Don't Breathe has a gimmicky premise. Three teens, on a series of burglaries, target a man they believe is keeping a large amount of cash in his home. He seems like an easy mark, too: he's a blind man living in the only occupied house on a rundown street. But when the teens break into his home, they're quickly in far deeper than they expected. Their "victim" is also a trained soldier harboring a dark secret. He locks the teens inside his house, and the would-be predators quickly become the prey.

The setup of this film is pretty fun, and is almost Hitchcockian. Not that I'm out to overpraise this movie too much, but Hitchcock's main characters were often of grey morality, and his plots unfolded as a consequence of one ignoble decision. Don't Breathe pits home-invading robbers against a psychopath. No one's a hero to be truly rooted for here, and The Blind Man (that's literally how the movie credits him) is made increasingly despicable as part of making you forgive the teens.

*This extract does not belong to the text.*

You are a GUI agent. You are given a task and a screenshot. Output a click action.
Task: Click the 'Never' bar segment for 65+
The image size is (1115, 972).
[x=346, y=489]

There's a pretty good amount of suspense in the first half of the film. You get a lot of clever setups from the "he can't see them" premise, and plausible counterplay that makes The Blind Man dangerous all the same. But the longer the movie goes (and at just 88 minutes, it's not like it's very long), the crazier measures it has to go to to keep the story going. When The Blind Man's big secret is revealed, it seems a bit silly (and certainly lacking the methodical thinking he's demonstrated to that point). Things generally start to slide downhill from there.

Part of the problem is that the movie gives away the ending it's building to. The opening scene is an eye-popping exterior shot that gradually zooms in to reveal a grisly visual. We then jump back to follow the story that leads to that moment. And while technically there is 5 or 10 minutes of movie left beyond this previewed moment, the opening shows enough that you can make big assumptions about the bulk of the story. I mean, it is a great opening shot, but it's ultimately so memorable that you never stop thinking about it as the movie unfolds. Ultimately, I think it does more harm than good.

The pros and cons here probably weigh out favorably, but only by a bit. I'd give Don't Breathe a B- overall. This is another one of those movies that's probably good to catch if you love the genre, but should definitely be skipped if horror is not your thing.